Moving to another country is always going to be different. I suppose that’s exactly what we all sign up for when we decide to pack our bags and relocate. Moving to another country that doesn’t recognise English as a first language however, can be more difficult of a transition than it may seem.
So far my time in China has proved to be poles apart from what I initially imagined it would be. When I arrived in Hong Kong airport after a lengthy journey that began in Belfast, I was pleased to see all of the signs in the airport were in both Chinese and English. However, when arriving by ferry to Zhuhai, the dynamics changed completely, and finding any form of communication in English was like trying to find a needle in a haystack.
Luckily, I had Janice, a member of the Intern China team with me to help me get to the apartment, and the view from our balcony is awesome; at night you can see Macau in the distance.
The Intern China team were great in helping me get me settled in, and introducing me to my host company.Outside of work, there are many aspects of life in China that are different from the Western world.
Whether it’s the constantly 2 year-old child staring at you while on the bus, or the shopkeeper in the corner shop who glares at you when you’re trying, and failing, to read the Chinese writing on a carton of milk.
Squat toilets exist
They are on the ground, and it’s basically a hole in the floor. You have to squat if you want to use the toilet. I’m not really sure whether to hold the walls or the floor to keep balanced; but once I find a good strategy, I’ll let you know!
The food is different
Noodles and rice everywhere. Literally, everywhere. Rice for breakfast, lunch and dinner. And rice cakes for snacks. It’s everywhere! There are nice markets close-by though where you can buy potatoes and veg. I tend to buy quite a lot of potatoes (Can you tell I’m Irish yet)?
Social media is blocked
You’re probably wondering how I’m using social media if it is blocked in China, right? Well, there are apps and programs called VPNs.
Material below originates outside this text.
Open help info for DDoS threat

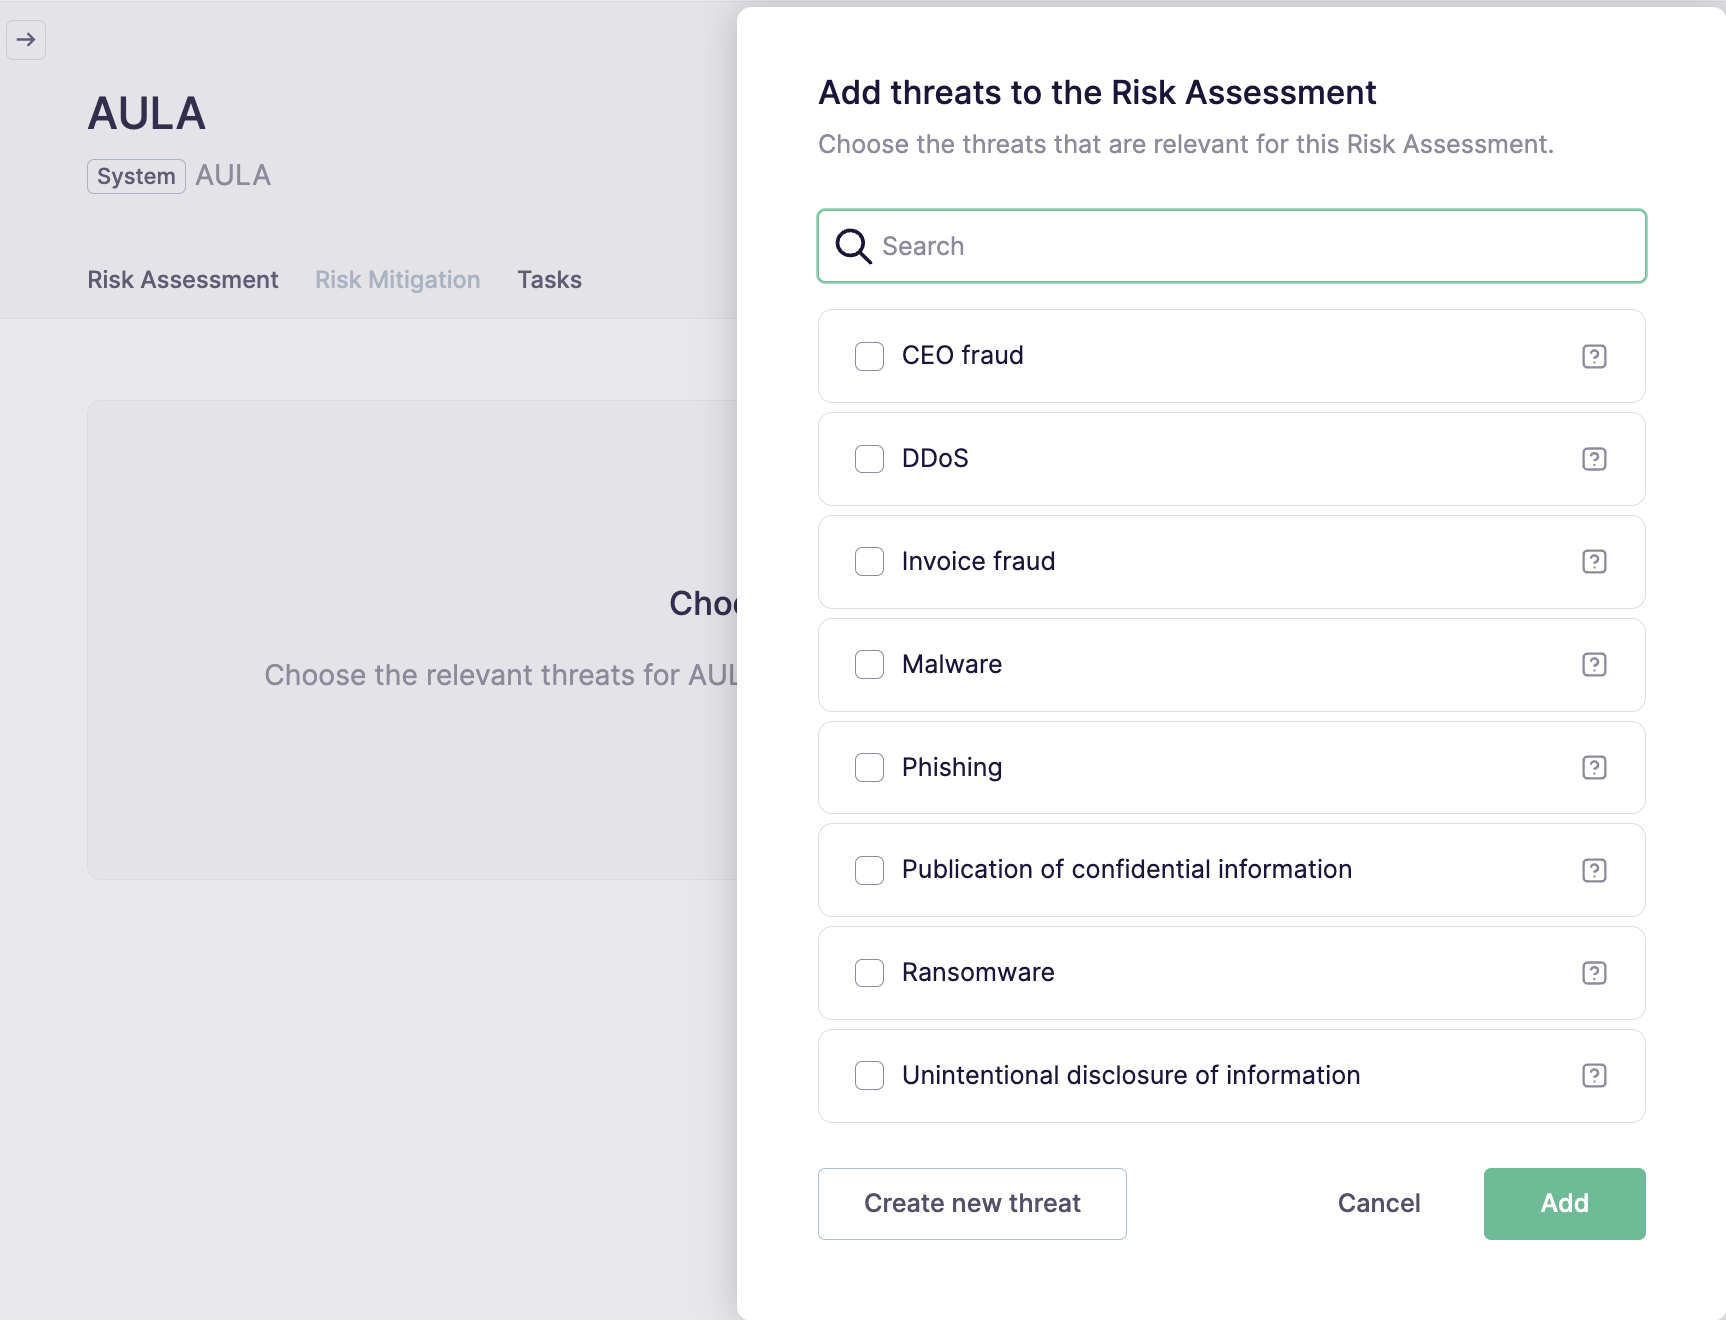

They are networks that you can download to be able to access banned sites. They come in really handy, but can be a little temperamental at times.
Traffic is INSANE
Cyclists, everywhere. Buses, everywhere. Zhuhai is a very busy city, and getting to work in the morning can take quite a while! But it is a fast-paced city with so much going on; if you blink, you might miss something!
So far my time in China has been very eye-opening, and adjusting to life in a non-English speaking country has been one of the more difficult aspects. However, the important reason for being here is to learn about a new culture and embrace everything, because we live in a world with so many unique individuals and diverse cultures.
Being in China also gives you the opportunity to do things you wouldn’t otherwise get the chance to do, like using chopsticks, and learning (or in my case, trying yet failing miserably) to learn a new language. All of the cultural differences are staggering, but it is such a worthwhile experience, and going solo is one of the best ways to discover, because you are forced to do everything yourself.
One of the main benefits of being here is the support network that I have available to me. InternChina have been fantastic throughout the whole process of applying for the program, travelling to Zhuhai, and integrating me in to the new role and environment.
The Intern China team also arrange weekly activities, such as football games on a Tuesday night, Chinese language classes on a Wednesday, Thursday night dinners and larger weekend activities. Last week I met the rest of the interns in Zhuhai, and was able to go to the ATP Challenger Tour Final at the Hengqin International Tennis Centre at the weekend, which is a fantastic venue. There is also a great network of people over here, and it makes life in China a little bit easier.